Jean Michel Basquiat. (1960-1988). Neo-Expressionist Artist. The exhibit features a video excerpt about the talented, Neo- Expressionist artist Jean-Michel Basquiat.On this program we see a rare interview with the mercurial painter, Jean-Michel Basquiat, conducted in 1981 in his studio on Crosby Street, in SOHO. Basquiat, an internationally renowned artist as well as the enfant terrible of the 1980′s art scene, died tragically in 1988 at the age of 28. Both during his brief life and since his untimely death, stories and legends abound which chronicle his meteoric rise to art world stardom. This excerpt is from Artnewyork.org
Jeff Koons. “Michael Jackson AND Bubbles” (1988) porcelain sculpture. Michael Jackson and Bubbles is a gold polychromed statue that plays up a false aura or allure; kitsch and the Hyperreal; the sacred vs. the profane. Koons commissioned Italian craftsmen to fabricate the sculpture for him; slick, shiny, seductive surface heightened for that hyperreal effect; turns the tradition of figurative sculpture into kitsch; false auras and the degraded sublime. The context is late capitalistic, consumer-oriented society in which values are in question; object-lust, but objects emptied of soul, vanitas imagery and the hyperreal; after so many plastic surgeries Michael Jackson was already hyperreal even before Jeff Koons got to him; cult of celebrity.
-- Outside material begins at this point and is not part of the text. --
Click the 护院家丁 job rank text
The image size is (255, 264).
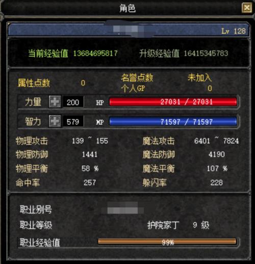pos(163,225)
Barbara Kruger. “I Shop Therefore I am”, (1987) 111″ by 113″, photographic silkscreen/vinyl.” I shop therefore I am”, is a statement against American consumerism. Kruger keeps her image very clean by layering a small piece of text over a black and white photo of a child’s hand. Because this collage is not a collection of many different images, Kruger’s text makes a strong impact on the viewer, forcing them to think about the underlying message. The red box under the white texts projects the message out toward viewer. The colored framing and the paper-like texture of the black and white photo, make the image seem like an advertisement, maybe another statement against American consumer culture.
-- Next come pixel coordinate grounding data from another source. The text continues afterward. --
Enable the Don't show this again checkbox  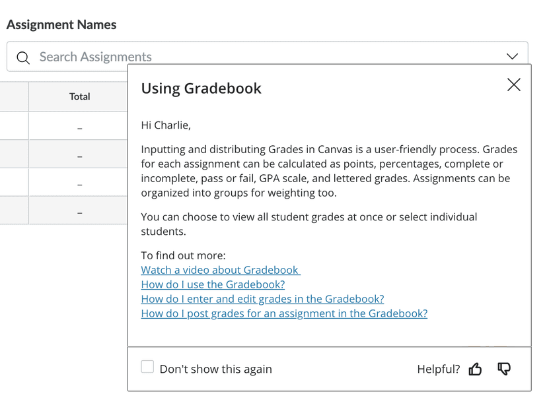pyautogui.click(x=147, y=367)
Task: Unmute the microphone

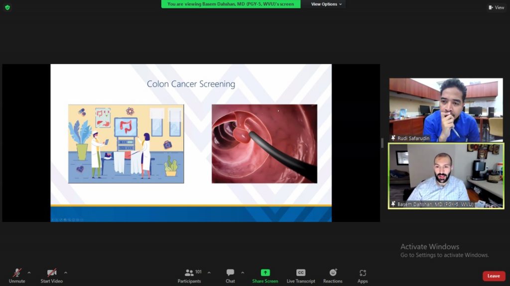Action: tap(17, 274)
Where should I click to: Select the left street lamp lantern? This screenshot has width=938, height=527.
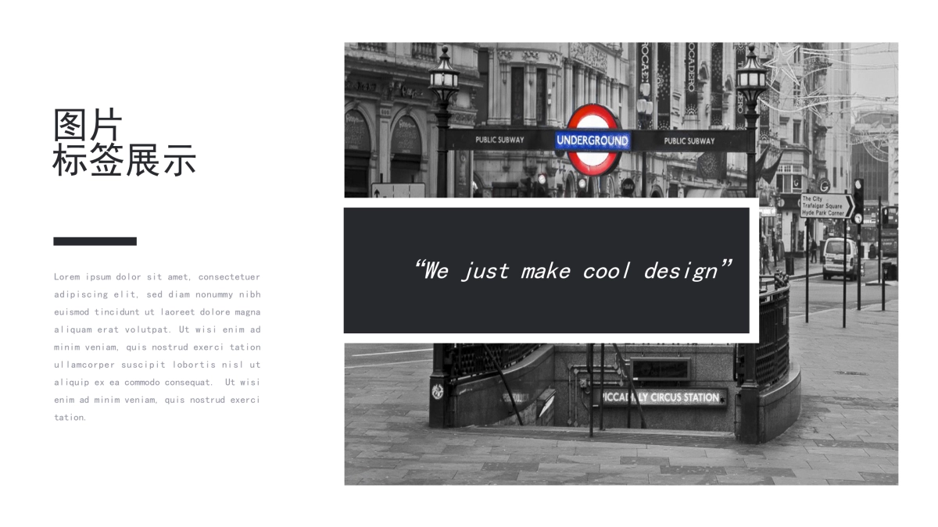point(443,78)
Fresh Prince Dance Remix by Rafael Germoso . This “Fresh Prince” dance remix done by Rafael Germoso greatly reflects 1980s pop culture from the imagery, clothes, dance moves and interior decorations.
Video Mashup of Get into the Groove/Take on Me by Nazareth Mendez.
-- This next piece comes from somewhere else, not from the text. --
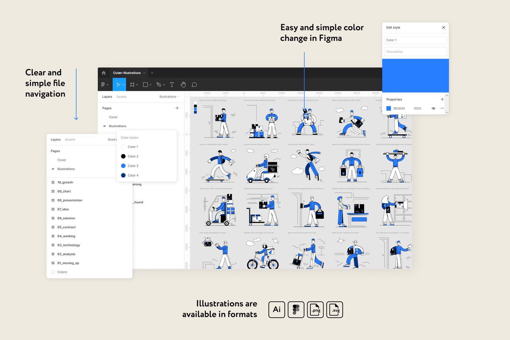
Task: Open the Cuterr Illustrations file tab
Action: coord(127,73)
I picked these two specific videos to do mashups of because obviously they are from the 80s, but also because Madonna was very fluent in the art world back then. She was good friends with Keith Haring and Jean-Michel Basquiat. For her “Sticky and Sweet” tour Madonna had animations done by Keith Haring playing on the screen in the background. Her Get into the Groove video also vivid 1980s culture and style. The other song Take on Me was considered a synthpop track in the 80s and the video for the song incorporated pencil sketch animation, which required a live-action combination
called rotoscoping, in which the live-action footage is traced-over frame by frame
to give the characters realistic movements. Approximately 3,000 frames were rotoscoped, which took 16 weeks to complete.
All these pieces reflect how social and mass media affected art in the 1980s and also how art affected the social and mass media culture.